- _AIM OF THE TASK_:
In this exercise, return only the lines that run from the line with "Instruction: Click the" to the end of the entries below, both included. Pictures are not copied.

- _Dataset records_:
##############################

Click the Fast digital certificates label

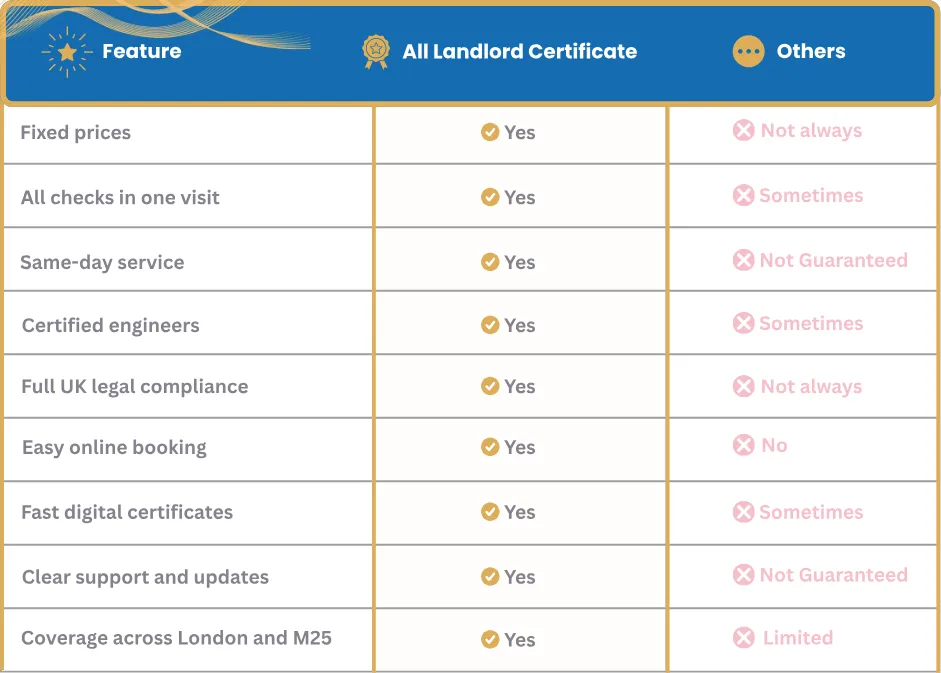tap(126, 512)

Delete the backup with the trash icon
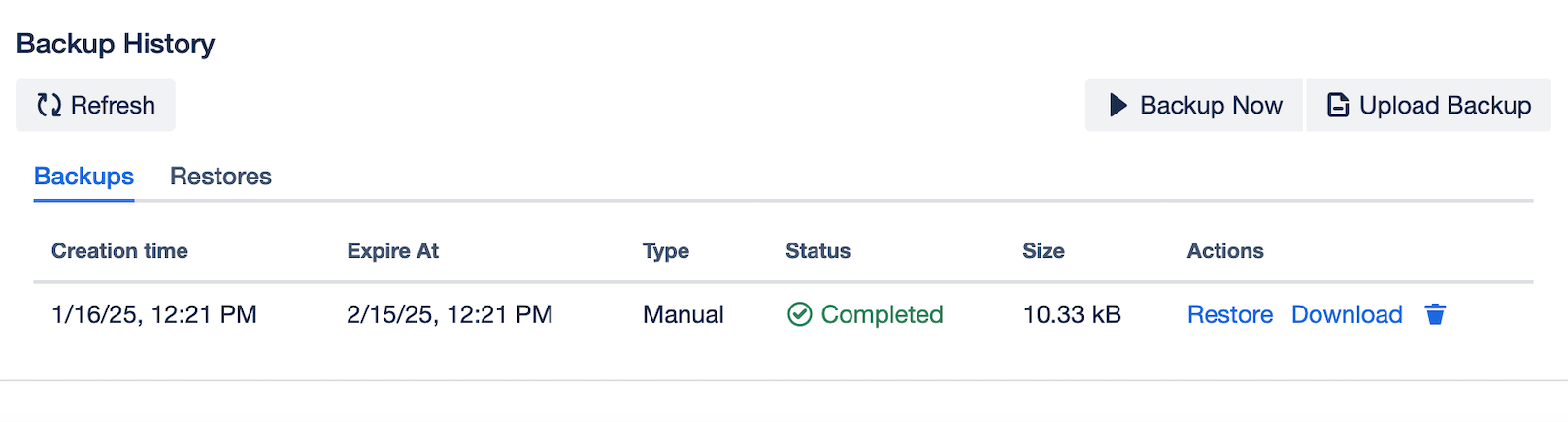pyautogui.click(x=1435, y=314)
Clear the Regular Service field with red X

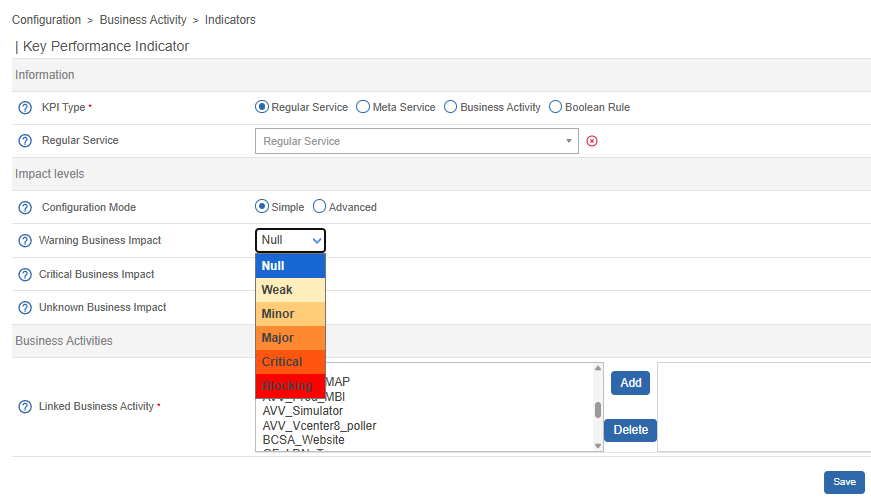pos(591,141)
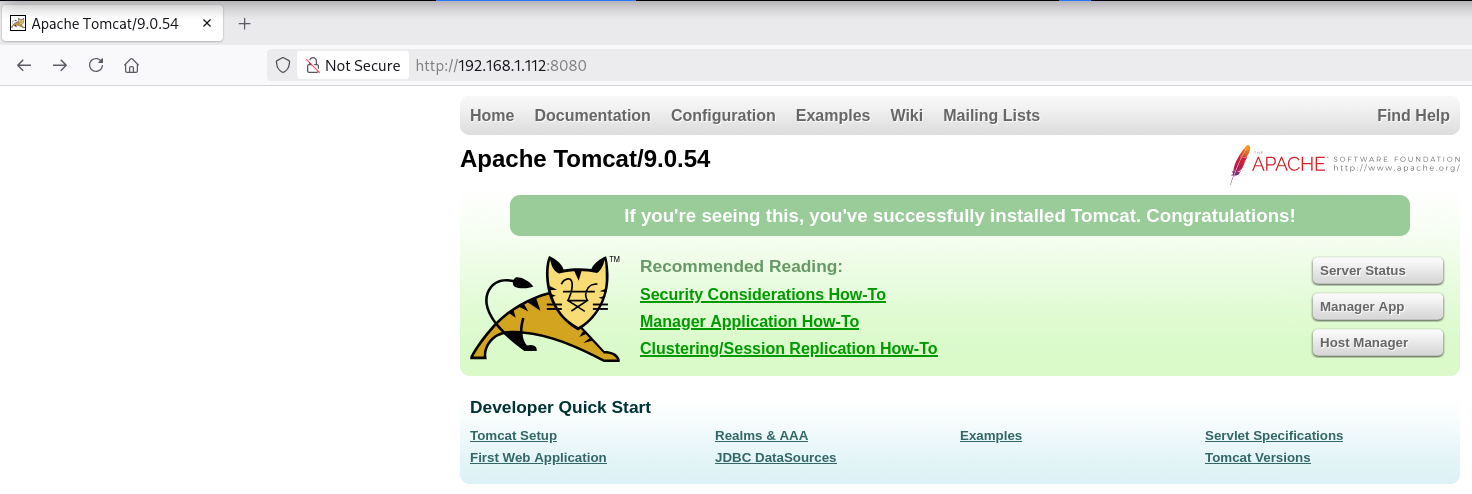Open the Configuration navigation item
1472x494 pixels.
723,116
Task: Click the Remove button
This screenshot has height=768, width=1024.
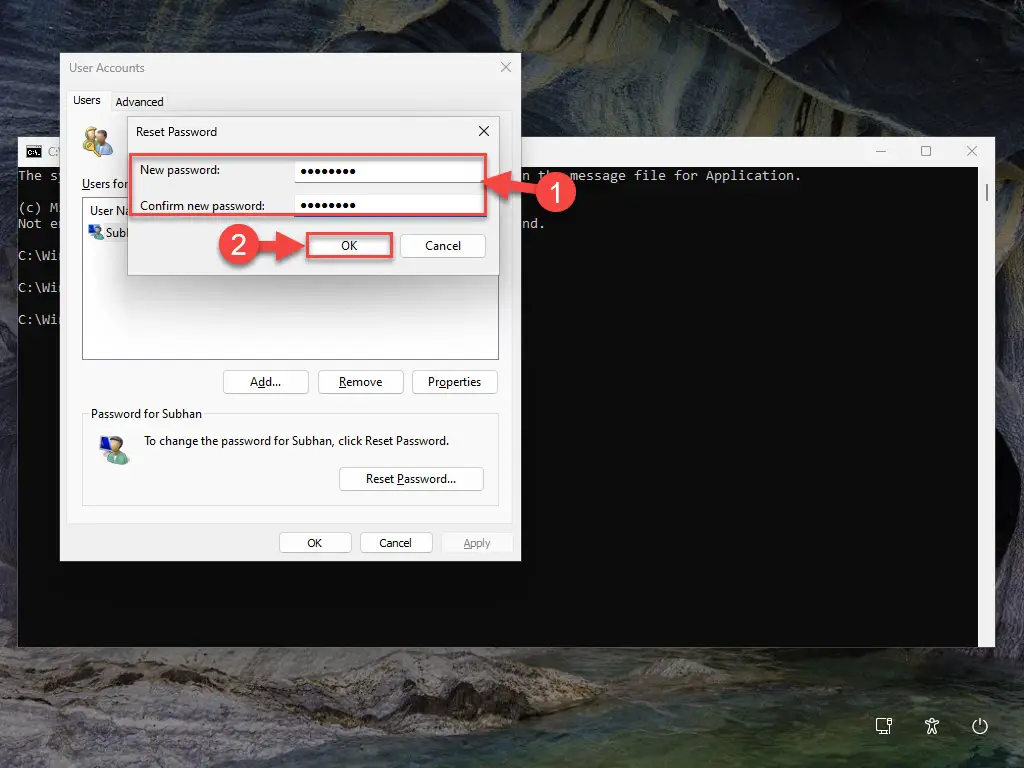Action: (360, 381)
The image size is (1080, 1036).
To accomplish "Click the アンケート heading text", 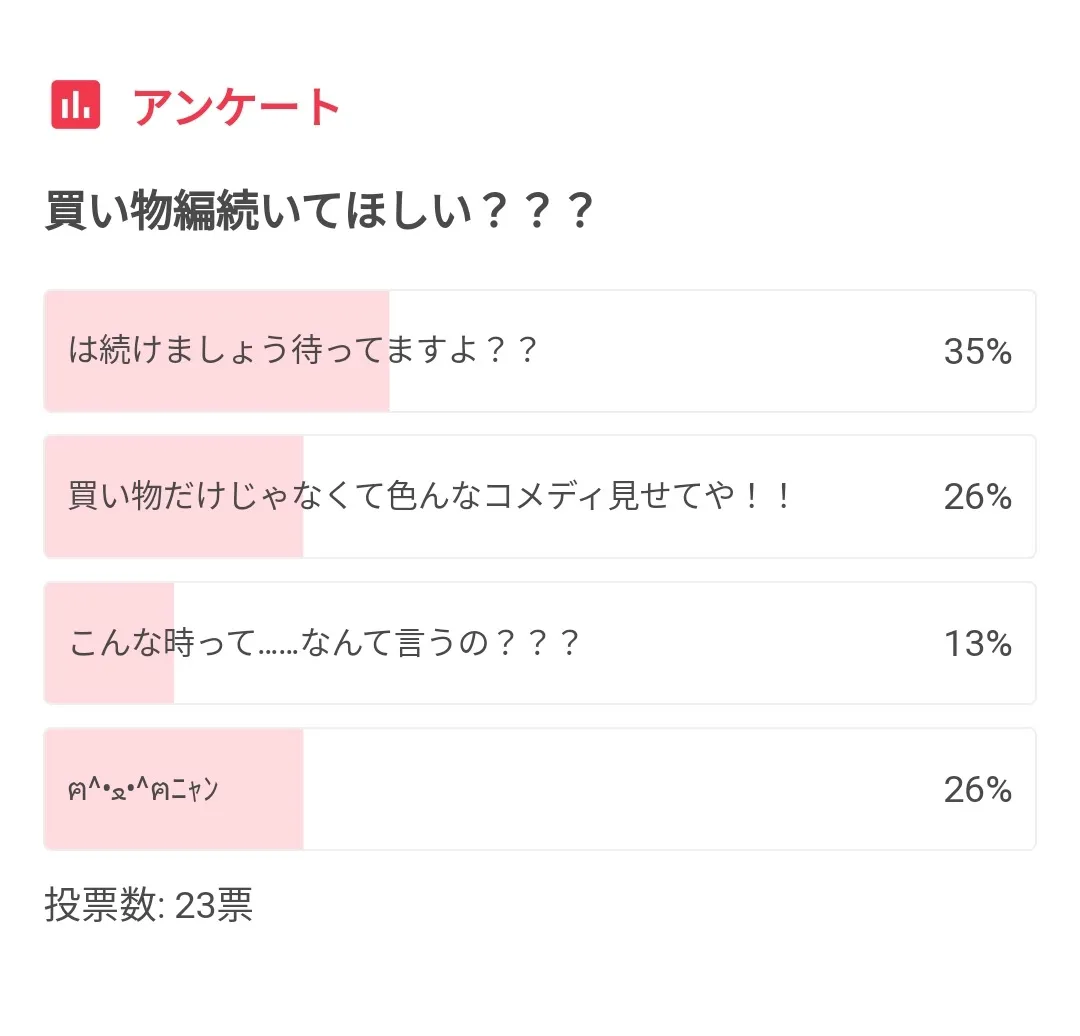I will point(237,107).
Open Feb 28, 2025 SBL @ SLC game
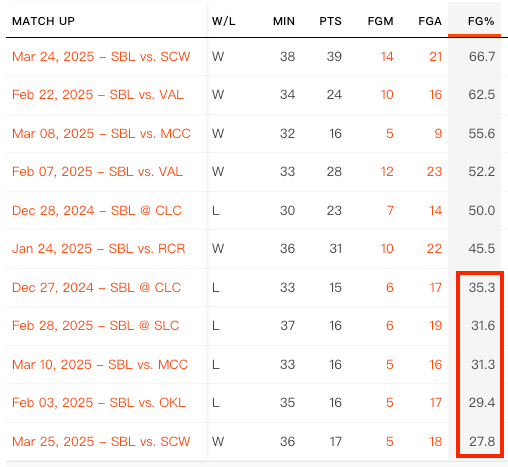Screen dimensions: 508x467 tap(95, 326)
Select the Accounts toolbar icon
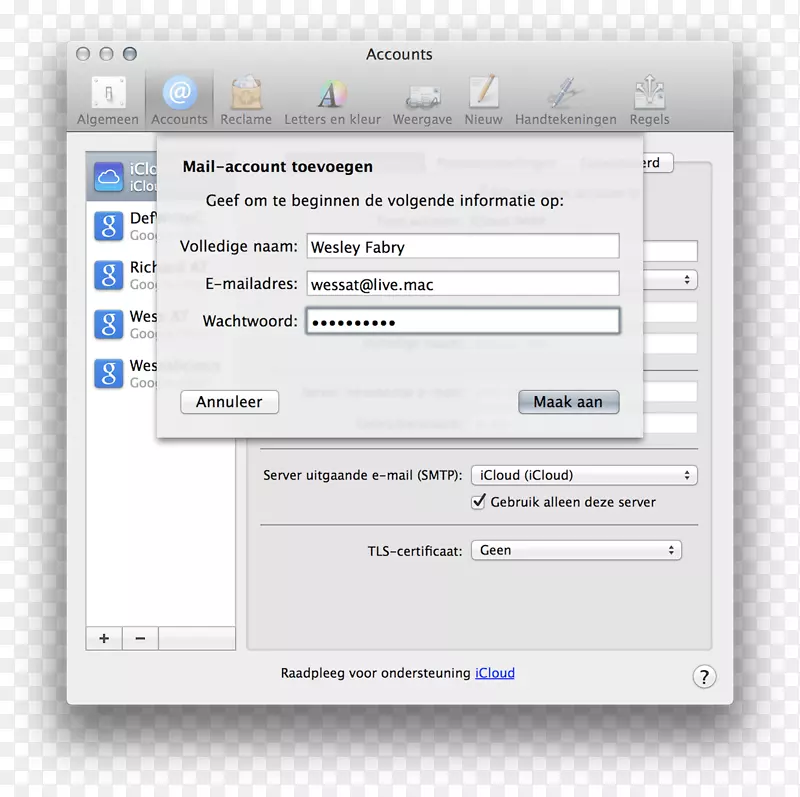The height and width of the screenshot is (797, 800). [179, 97]
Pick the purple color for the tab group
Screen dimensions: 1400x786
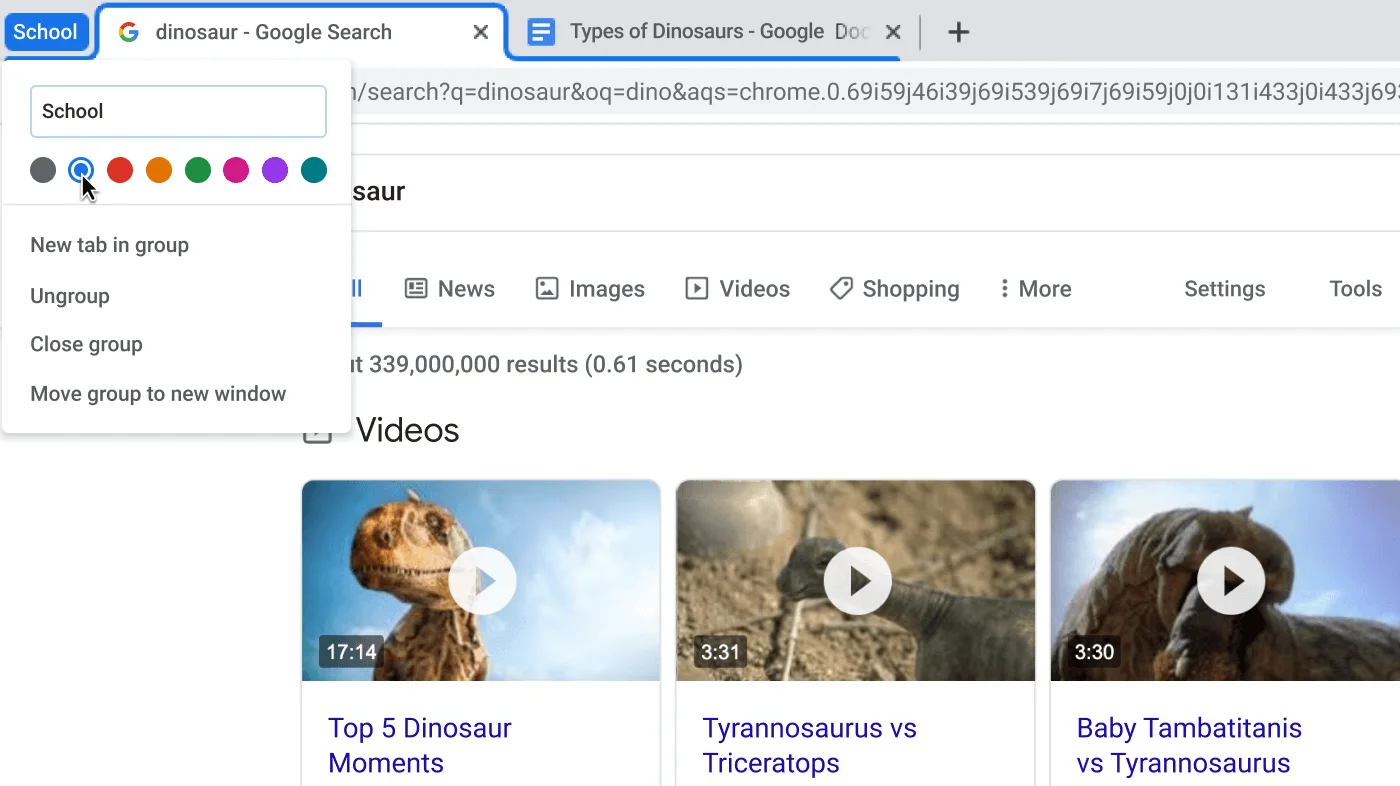click(x=274, y=170)
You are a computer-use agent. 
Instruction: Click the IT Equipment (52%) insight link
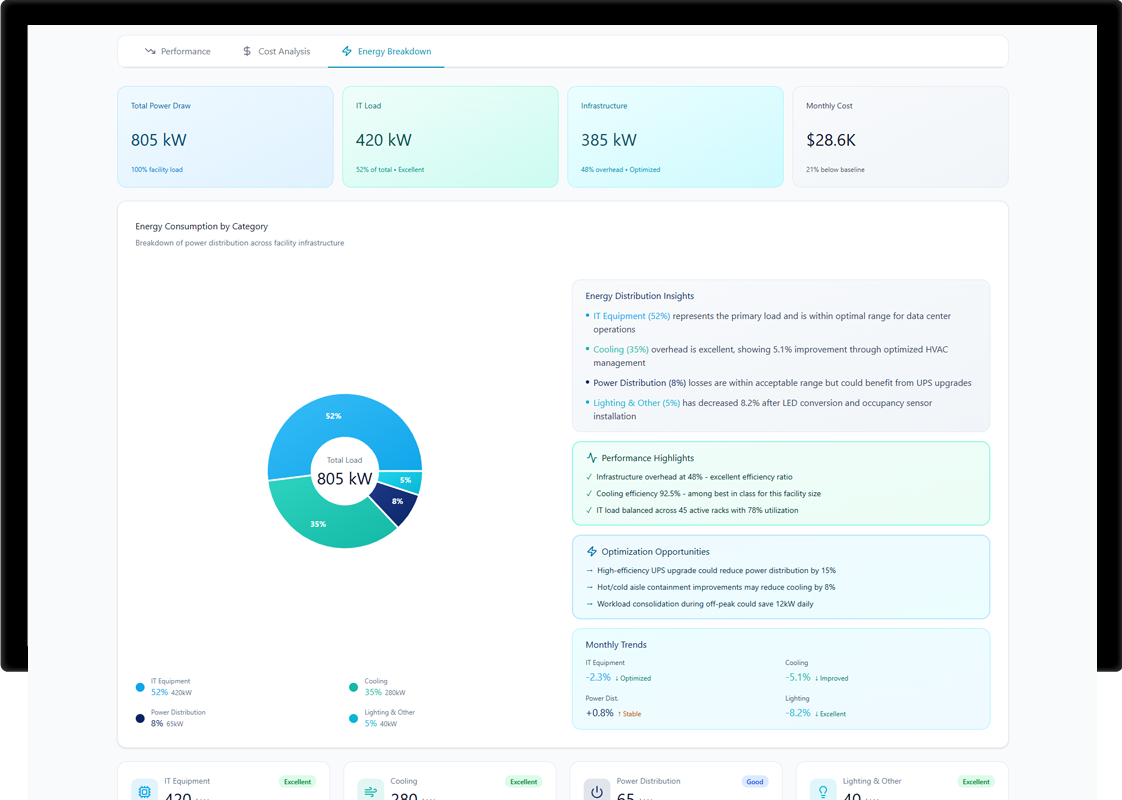(631, 316)
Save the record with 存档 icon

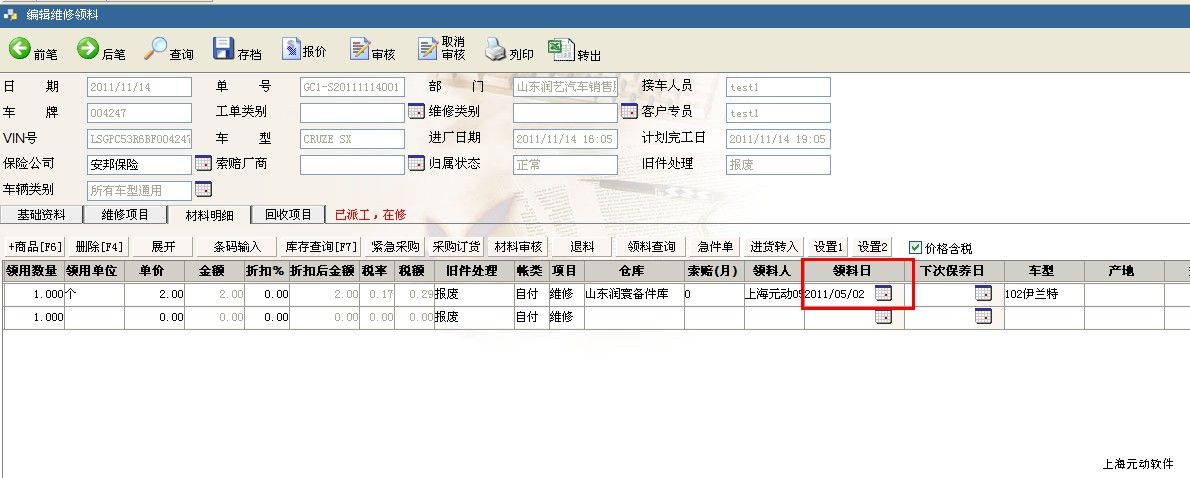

##############################

- _OUTPUT OF THE EXERCISE_:
Instruction: Click the IT Equipment (52%) insight link
(631, 316)
Save the record with 存档 icon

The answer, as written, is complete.